Supplied data
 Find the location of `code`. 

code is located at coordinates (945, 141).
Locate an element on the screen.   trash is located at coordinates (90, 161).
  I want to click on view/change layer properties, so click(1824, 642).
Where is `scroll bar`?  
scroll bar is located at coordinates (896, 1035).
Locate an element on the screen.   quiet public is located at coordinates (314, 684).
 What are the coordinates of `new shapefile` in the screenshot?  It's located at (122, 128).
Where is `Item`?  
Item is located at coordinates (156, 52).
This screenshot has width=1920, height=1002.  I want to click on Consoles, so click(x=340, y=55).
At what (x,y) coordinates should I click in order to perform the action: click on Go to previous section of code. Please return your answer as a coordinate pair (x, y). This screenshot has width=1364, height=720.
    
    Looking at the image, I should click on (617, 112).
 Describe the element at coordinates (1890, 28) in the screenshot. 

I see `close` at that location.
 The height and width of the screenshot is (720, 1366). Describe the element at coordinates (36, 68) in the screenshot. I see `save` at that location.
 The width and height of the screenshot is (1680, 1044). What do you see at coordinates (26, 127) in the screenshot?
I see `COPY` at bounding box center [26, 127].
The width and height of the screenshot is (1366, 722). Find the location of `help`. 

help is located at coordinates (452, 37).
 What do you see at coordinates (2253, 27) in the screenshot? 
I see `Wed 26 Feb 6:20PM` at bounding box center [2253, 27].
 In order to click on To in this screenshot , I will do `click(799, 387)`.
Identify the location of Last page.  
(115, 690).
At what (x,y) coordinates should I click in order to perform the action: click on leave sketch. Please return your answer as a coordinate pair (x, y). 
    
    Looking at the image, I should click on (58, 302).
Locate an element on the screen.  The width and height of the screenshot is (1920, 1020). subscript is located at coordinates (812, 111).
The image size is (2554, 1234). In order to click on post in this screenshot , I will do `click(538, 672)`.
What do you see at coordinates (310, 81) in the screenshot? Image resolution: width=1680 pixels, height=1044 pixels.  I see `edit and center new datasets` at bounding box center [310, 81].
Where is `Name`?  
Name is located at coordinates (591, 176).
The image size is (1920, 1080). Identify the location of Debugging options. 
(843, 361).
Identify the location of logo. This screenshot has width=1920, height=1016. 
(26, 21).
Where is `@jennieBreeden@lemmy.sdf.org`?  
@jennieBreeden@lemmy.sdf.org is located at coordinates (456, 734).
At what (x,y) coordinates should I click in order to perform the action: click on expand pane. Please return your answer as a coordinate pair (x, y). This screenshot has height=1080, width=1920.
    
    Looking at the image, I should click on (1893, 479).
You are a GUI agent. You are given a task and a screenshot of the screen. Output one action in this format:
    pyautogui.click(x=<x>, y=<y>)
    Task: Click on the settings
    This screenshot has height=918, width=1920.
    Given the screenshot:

Stated exercise
Echo every one of the records above, word for word and in the same order.

Result
 Find the location of `code`. 

code is located at coordinates (945, 141).
Locate an element on the screen.   trash is located at coordinates (90, 161).
  I want to click on view/change layer properties, so click(1824, 642).
Where is `scroll bar`?  
scroll bar is located at coordinates (896, 1035).
Locate an element on the screen.   quiet public is located at coordinates (314, 684).
 What are the coordinates of `new shapefile` in the screenshot?  It's located at (122, 128).
Where is `Item`?  
Item is located at coordinates (156, 52).
This screenshot has width=1920, height=1002.  I want to click on Consoles, so click(x=340, y=55).
At what (x,y) coordinates should I click in order to perform the action: click on Go to previous section of code. Please return your answer as a coordinate pair (x, y). This screenshot has width=1364, height=720.
    
    Looking at the image, I should click on (617, 112).
 Describe the element at coordinates (1890, 28) in the screenshot. 

I see `close` at that location.
 The height and width of the screenshot is (720, 1366). Describe the element at coordinates (36, 68) in the screenshot. I see `save` at that location.
 The width and height of the screenshot is (1680, 1044). What do you see at coordinates (26, 127) in the screenshot?
I see `COPY` at bounding box center [26, 127].
The width and height of the screenshot is (1366, 722). Find the location of `help`. 

help is located at coordinates (452, 37).
 What do you see at coordinates (2253, 27) in the screenshot? 
I see `Wed 26 Feb 6:20PM` at bounding box center [2253, 27].
 In order to click on To in this screenshot , I will do `click(799, 387)`.
Identify the location of Last page.  
(115, 690).
At what (x,y) coordinates should I click in order to perform the action: click on leave sketch. Please return your answer as a coordinate pair (x, y). 
    
    Looking at the image, I should click on (58, 302).
Locate an element on the screen.  The width and height of the screenshot is (1920, 1020). subscript is located at coordinates (812, 111).
The image size is (2554, 1234). In order to click on post in this screenshot , I will do `click(538, 672)`.
What do you see at coordinates (310, 81) in the screenshot? Image resolution: width=1680 pixels, height=1044 pixels.  I see `edit and center new datasets` at bounding box center [310, 81].
Where is `Name`?  
Name is located at coordinates (591, 176).
The image size is (1920, 1080). Identify the location of Debugging options. 
(843, 361).
Identify the location of logo. This screenshot has width=1920, height=1016. 
(26, 21).
Where is `@jennieBreeden@lemmy.sdf.org`?  
@jennieBreeden@lemmy.sdf.org is located at coordinates (456, 734).
At what (x,y) coordinates should I click in order to perform the action: click on expand pane. Please return your answer as a coordinate pair (x, y). This screenshot has height=1080, width=1920.
    
    Looking at the image, I should click on (1893, 479).
You are a GUI agent. You are given a task and a screenshot of the screen. Output one action in this format:
    pyautogui.click(x=<x>, y=<y>)
    Task: Click on the settings
    This screenshot has height=918, width=1920.
    Given the screenshot:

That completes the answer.